• **Activity**: Reproduce the lines below exactly. Skip images.

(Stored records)
----

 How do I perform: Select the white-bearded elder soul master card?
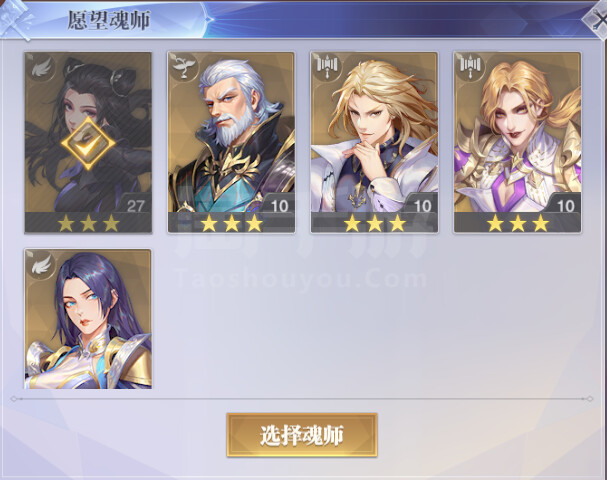(231, 143)
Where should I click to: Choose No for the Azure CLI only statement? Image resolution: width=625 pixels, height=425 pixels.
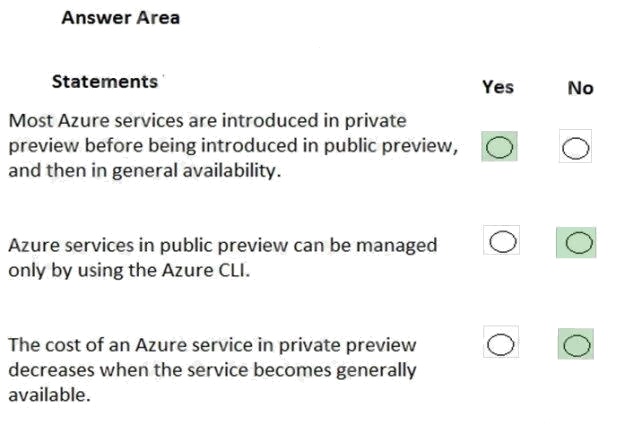[579, 243]
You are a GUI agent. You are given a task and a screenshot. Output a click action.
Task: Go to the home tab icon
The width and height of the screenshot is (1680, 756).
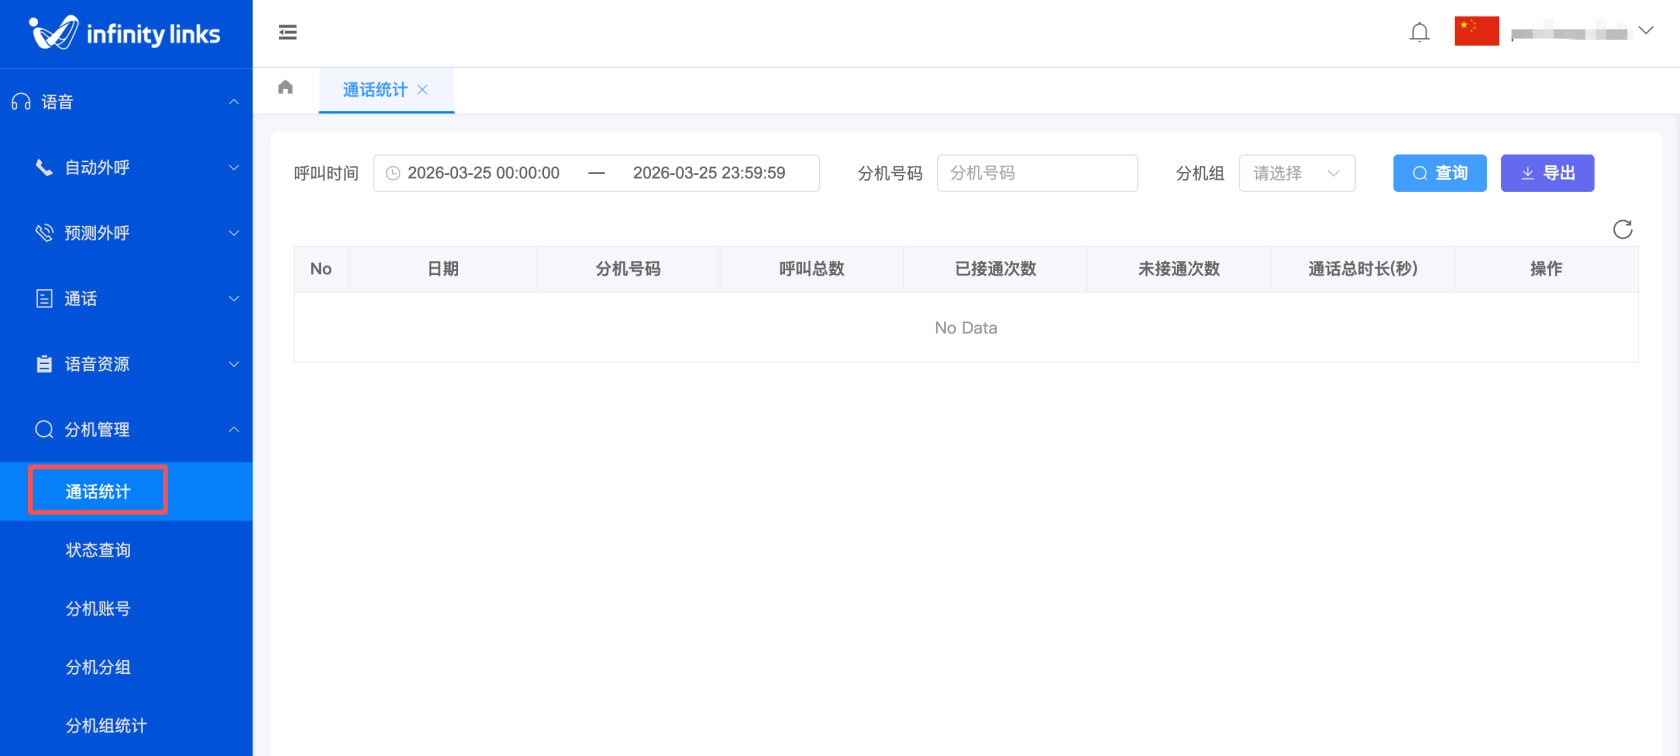point(286,88)
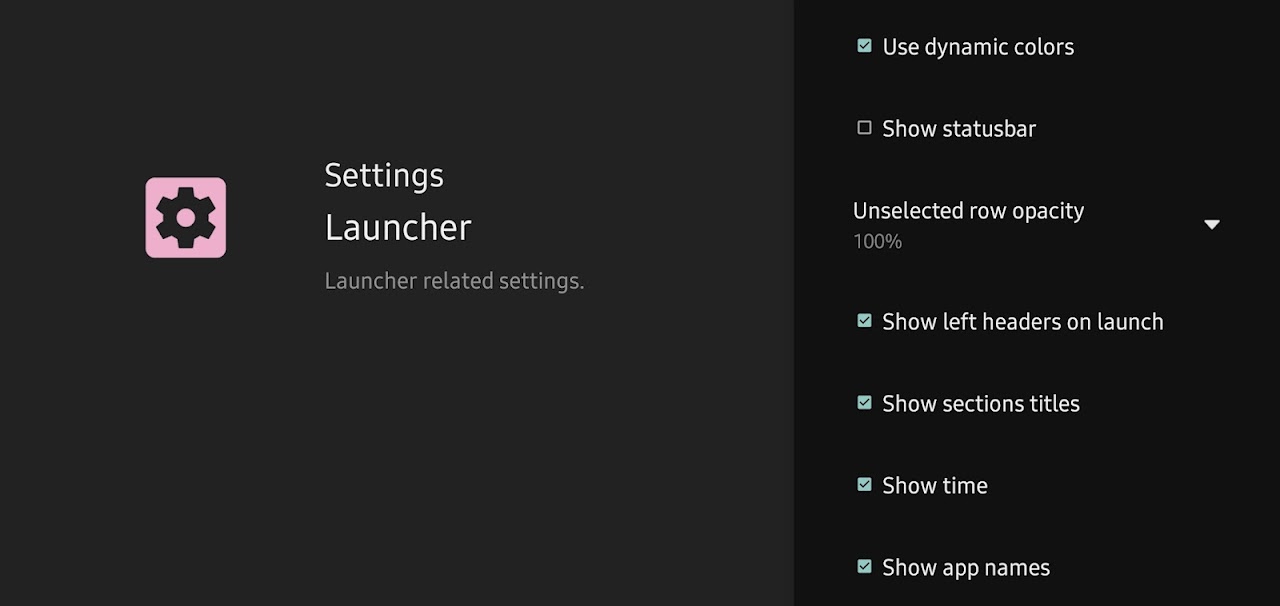
Task: Click the 100% opacity value text
Action: pyautogui.click(x=877, y=241)
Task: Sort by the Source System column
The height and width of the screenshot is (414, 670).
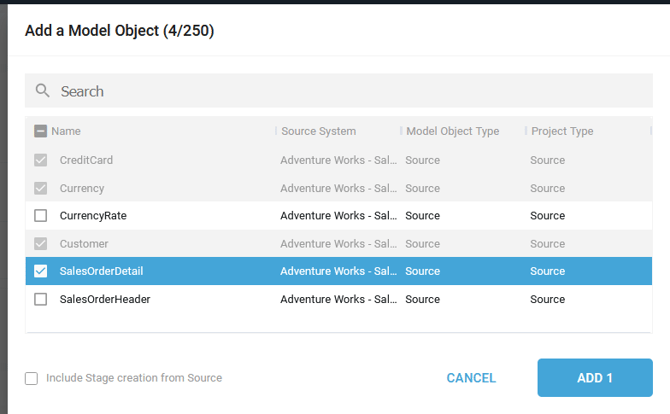Action: [x=318, y=131]
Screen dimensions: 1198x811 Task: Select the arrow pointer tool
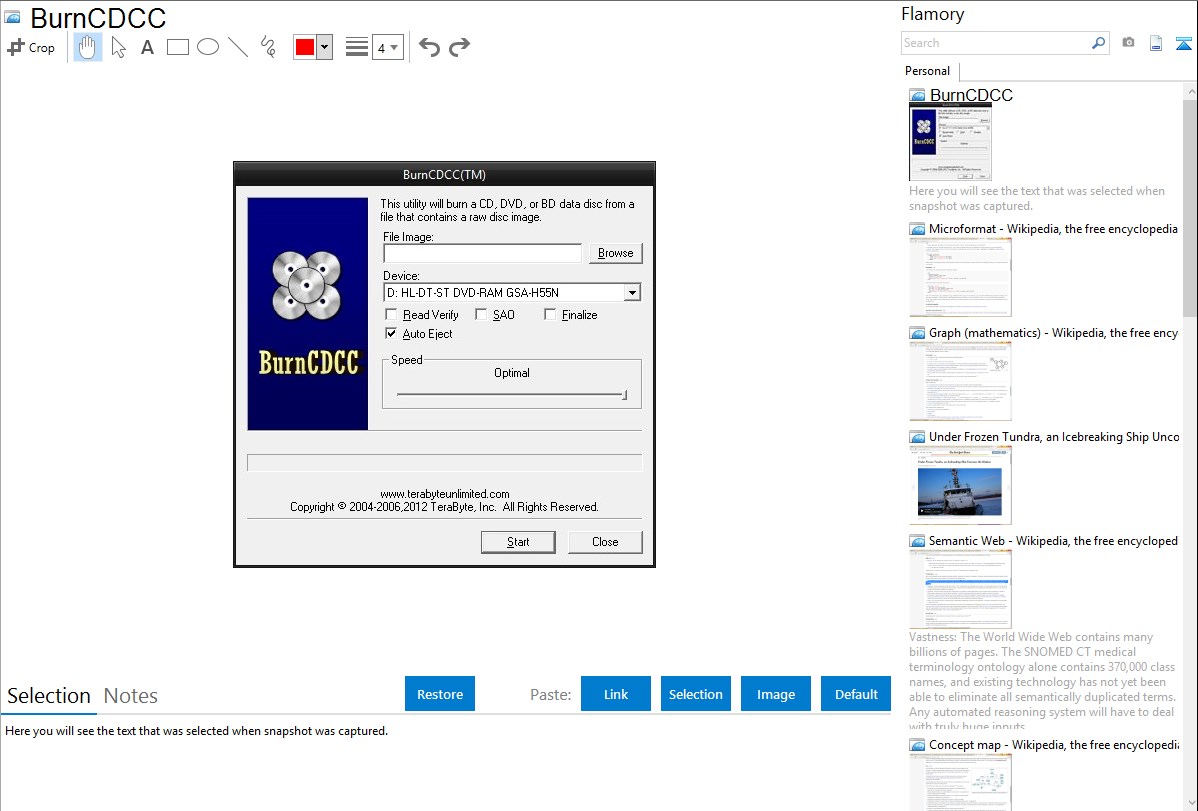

----

• **Answer section**:
 How do I perform: Select the white-bearded elder soul master card?
(231, 143)
Where should I click to: Choose No for the Azure CLI only statement? Image resolution: width=625 pixels, height=425 pixels.
[579, 243]
You are a GUI agent. You are given a task and a screenshot. Output a click action.
Task: Go to the home tab icon
The width and height of the screenshot is (1680, 756).
point(286,88)
Task: Click the 100% opacity value text
Action: pyautogui.click(x=877, y=241)
Task: Sort by the Source System column
The height and width of the screenshot is (414, 670).
Action: [x=318, y=131]
Screen dimensions: 1198x811 Task: Select the arrow pointer tool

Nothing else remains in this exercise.